Texto analizado:
▶

Caretas fuera. La rivalidad es uno de los motores en la excelencia del rendimiento deportivo. Y si esa rivalidad se adereza con algún pecado capital, como la envidia o la ira, el cóctel aumenta exponencialmente. Se puede rendir más odiando que sin odiar. Está en la condición humana.
Jordan Díaz ganó el campeonato de Europa de triple salto porque es un atleta exquisito y porque tiene entre ceja y ceja a su gran rival, el cubano/portugués Pedro Pichardo. Se detestan. Casi llegan a las manos. Jordan reconoció que su misión en el Europeo era ganar a Pichardo aunque fuera por un centímetro. Lo consiguió por bastantes más. Acaso ese fue uno de los motivos para no intentar un último salto. Estaba en estado de gracia, podría haber atacado el récord del mundo... pero ya había ganado a Pichardo. La llama que le había llevado a volar en el foso se había apagado. Se quedó sin el combustible que a veces ofrece una mala relación.
La pelea siguió ayer, con Pichardo poniendo en duda la validez del salto de Jordan, con teorías conspiranoicas que sugerían errores en la medición. También hubo 'carita' en la entrega de medallas. Volvamos a quitarnos las caretas: esta rivalidad será uno de los atractivos en los Juegos de París. Seguramente será lo más alejado del manido espíritu olímpico, pero el aficionado va a estar pendiente de estos dos tipos porque a todos nos gusta ver un buen salto pero también una rivalidad malsana, con sus villanos, sus piques y sus bajas pasiones. Somos así.
Y, otra vez con las caretas fueras, no es malo ni para el atletismo ni para el triple salto. Se han dado muchas vueltas sobre cómo hacer más atractivo el programa del atletismo. He aquí una fórmula que no falla nunca: dos deportistas dando lo mejor de sí mismos con un añadido: ninguno le dejaría las llaves de su piso al otro, por decir algo. Ojalá sean capaces de llevar su pique hasta más allá de los 18.29 de Jonathan Edwards. El odio mueve montañas.

◀

Datos proporcionados:
▶

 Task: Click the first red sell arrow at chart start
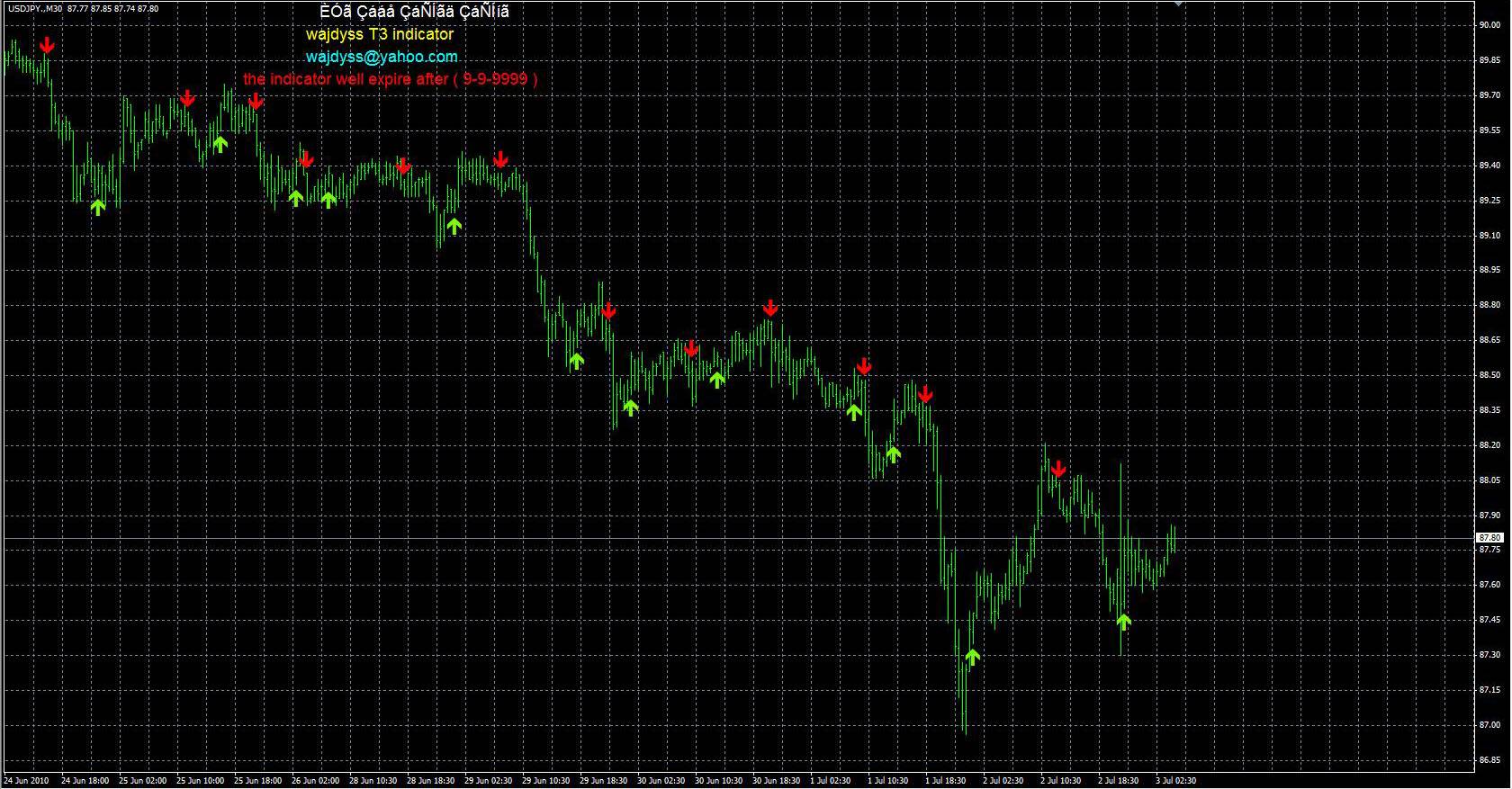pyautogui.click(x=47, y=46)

◀
▶

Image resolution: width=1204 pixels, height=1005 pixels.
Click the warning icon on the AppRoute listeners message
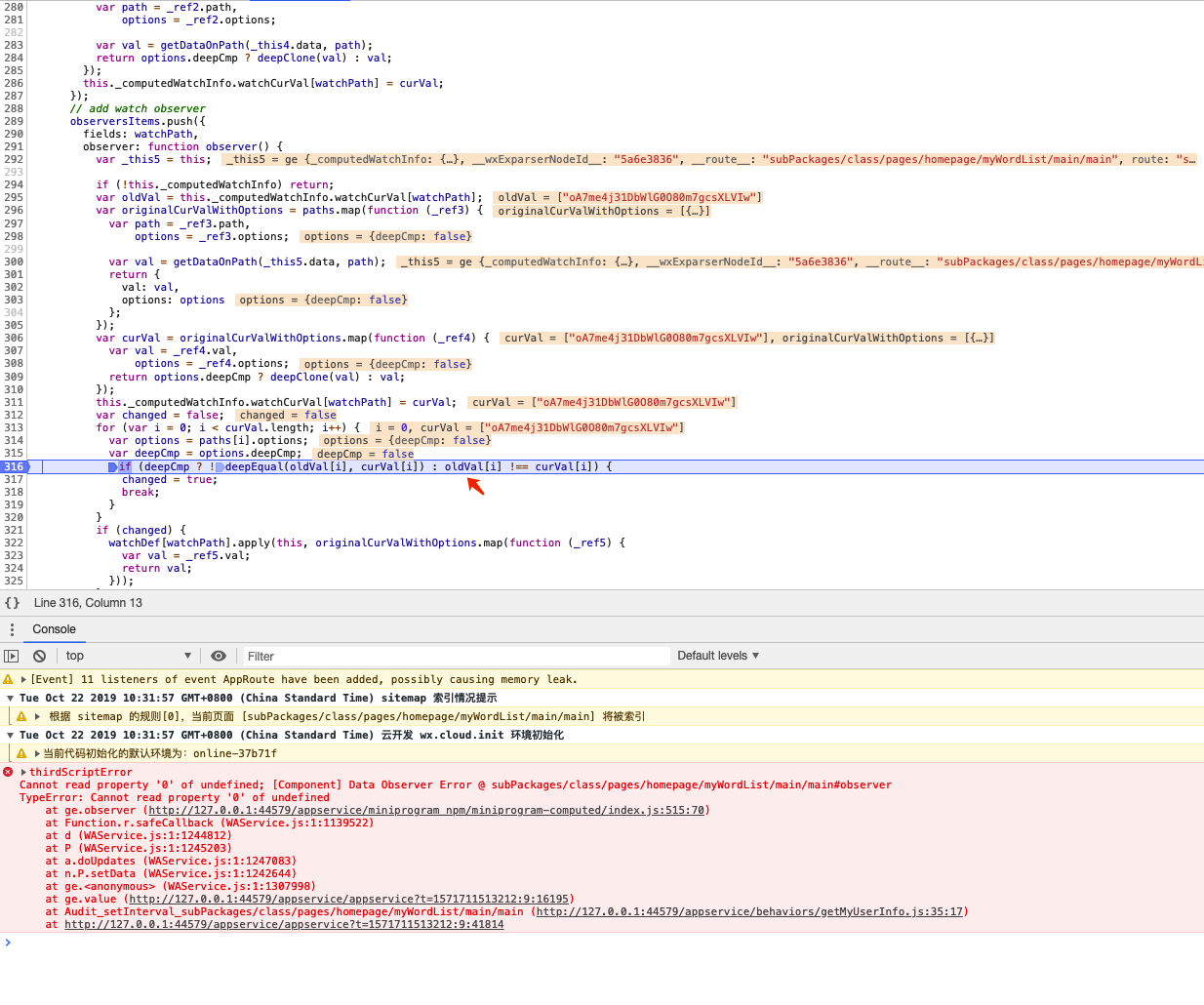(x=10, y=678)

◀
▶

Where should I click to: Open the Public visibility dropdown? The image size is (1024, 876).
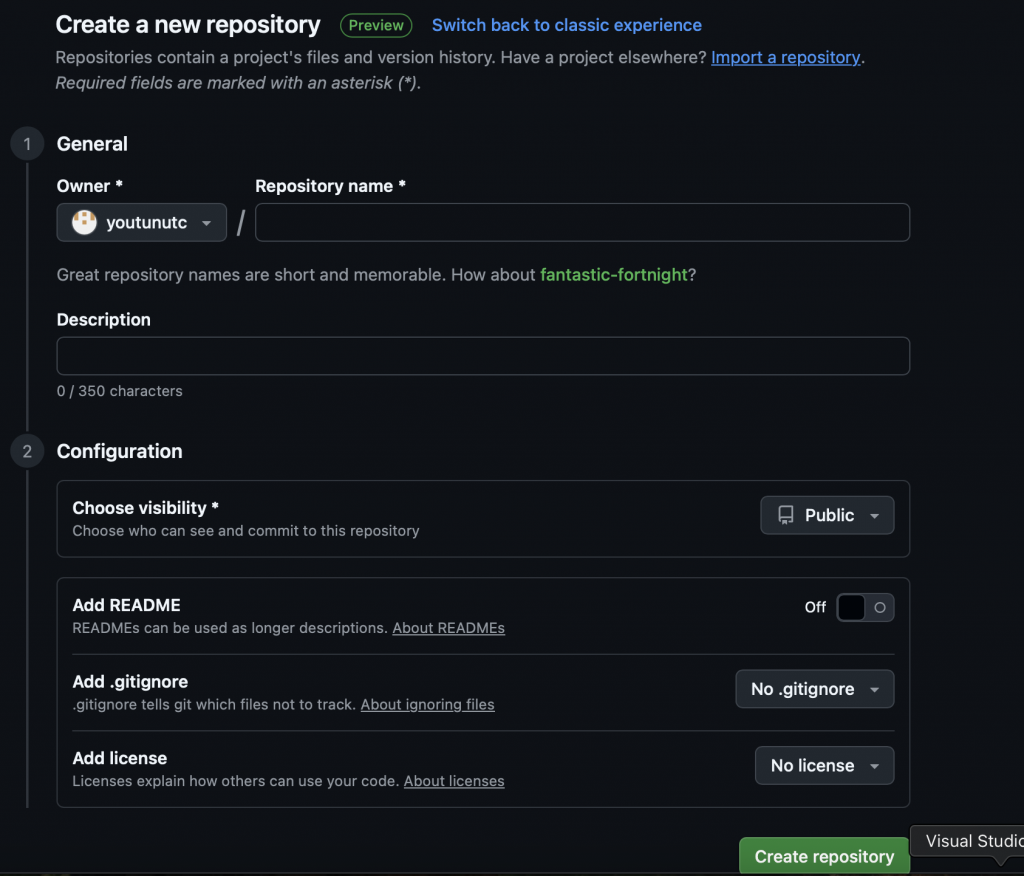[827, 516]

◀

Ejercicio:
Extrae, por favor, del texto sobre la rivalidad entre Jordan Díaz y Pedro Pichardo todo lo que va desde "Caretas fuera. La" hasta "la condición humana.", copiándolo literalmente.

Resultado del ejercicio:
Caretas fuera. La rivalidad es uno de los motores en la excelencia del rendimiento deportivo. Y si esa rivalidad se adereza con algún pecado capital, como la envidia o la ira, el cóctel aumenta exponencialmente. Se puede rendir más odiando que sin odiar. Está en la condición humana.